How will the growing adoption of metaverse influence the way banks engage with their customers, deliver services and launch new products in the BFSI sector?
Metaverse is yet at its founding stage and businesses are still getting their hands around the technology and finding use cases for the same. However, it is promising and over time, we should find ways to use it significantly more effectively to deliver services to clients in an engaging manner.
Banks and financial institutions should realise and identify new advertising opportunities that metaverse has created from digital billboards to partnerships with celebrities, whose avatars will speak to potential customers.
What are the possible impediments and security threats while deploying these technologies? How do you plan to address these?
The next generation of the internet will be both immersive and in 3D.
- Moderation challenges: No help or support access exists in most of the metaverses. NFT theft, for example, can leave a user without support.
- Identity: Metaverse users’ identities can be spoofed, their accounts can get hacked and their avatars can be taken over. A common challenge is that the identity of the person metaverse users are dealing with is always suspicious.
- Client vulnerabilities: VR and AR headsets are heavy-duty machines and are ripe targets for malicious and inadvertent hacks. Location spoofing and device manipulation enable perpetrators to take over users’ identities and cause havoc after entering the metaverse.
- Law and jurisdiction: Submerging into the metaverse will bring forth the question of legislation and jurisdiction, requiring countries to look more into the virtual legal domains. With the growing virtual space accessible for users worldwide, it will be essential to identify which jurisdiction will be applicable to ensure the virtual space is safe and secure for its users.
- Data accuracy: Location, merchandise quality, reviews, user information and third-party trusted data are anchored around accuracy. However, ensuring accuracy can be difficult. Submerging into these technologies will require to evolve security methods at par with the ever-so-expanding space of the technology.
- Privacy: No metaverse regulations exist and the need for data collection for a truly personalised immersive experience requires privacy invasion. Unlike the General Data Protection Regulation and other regulations, which have regional sovereignty requirements, virtual experiences have no borders, and therefore, ensuring privacy is at the mercy of the platform owner and the property owners.
- Access point compromise: The entry into the VR metaverse is typically through a headset. Any compromise of the headset endpoint could result in a complete takeover of that user’s avatar.
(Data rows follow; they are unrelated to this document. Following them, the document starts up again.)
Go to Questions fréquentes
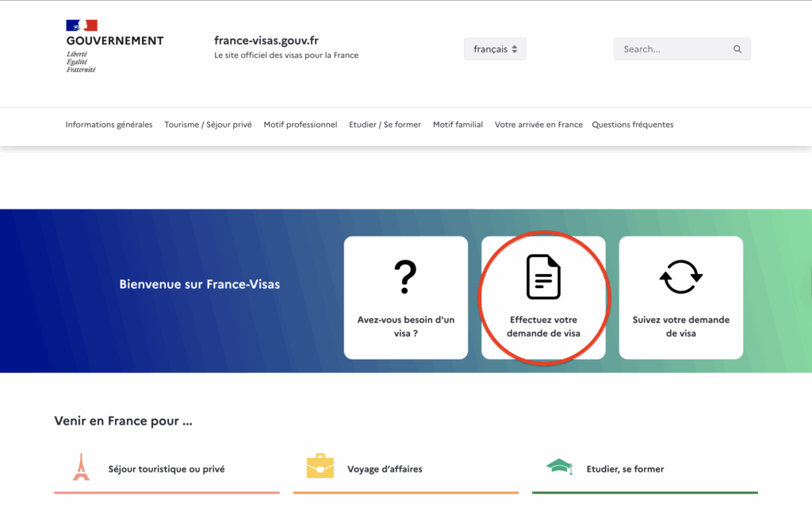tap(632, 125)
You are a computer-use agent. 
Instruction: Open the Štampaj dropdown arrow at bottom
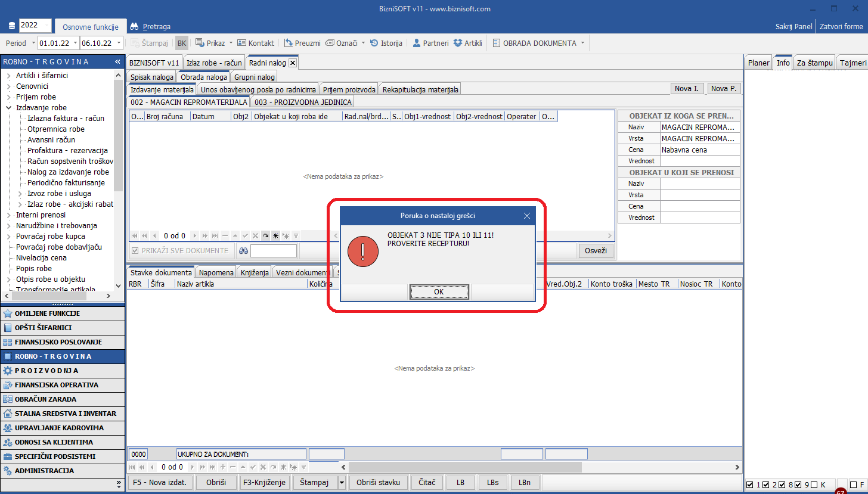pos(342,483)
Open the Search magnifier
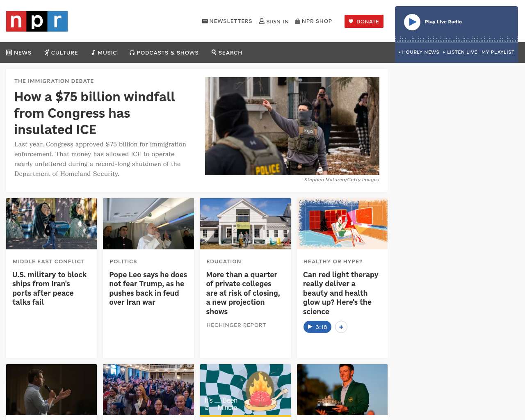 227,53
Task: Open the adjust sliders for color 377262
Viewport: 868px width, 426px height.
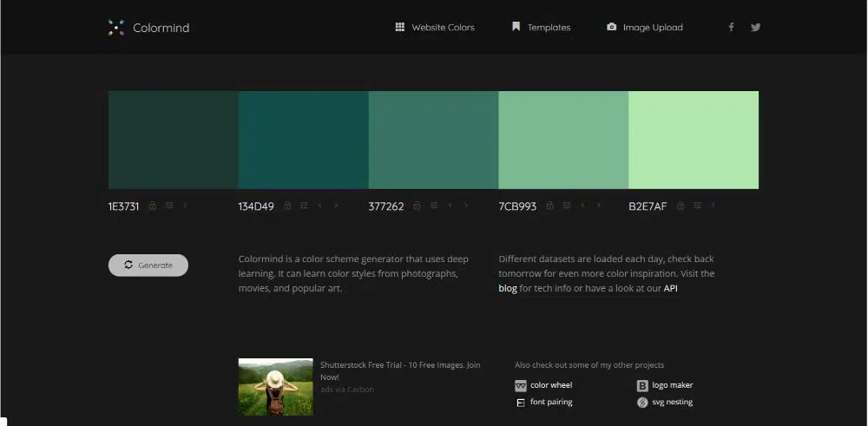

- Spying: Avatars can change appearance, which means that meetings, personal chats and other interactions are subject to spying and intrusion without the affected parties’ knowledge.
- Data integrity: AR involves overlaying third-party data, so any compromise in the integrity of data could present a major challenge. If a location app that has been overlaid onto a headset uses flawed location data, it could result in incorrect directions given to the user.
What will be the future technology trends reshaping the BFSI industry?
Financial uncertainty fuelled by the pandemic will shape investments, businesses and consumers for years to come. The fallout has meant acceleration on some fronts with an increased focus on fintech and digitalisation as well as the rethinking of conventional systems to better address mounting social and environmental imperatives. At EWM, we are betting on blockchain, metaverse (coupled with 5G) and enhanced AI/ML capabilities (coupled with data and cloud compute), which will shape this industry.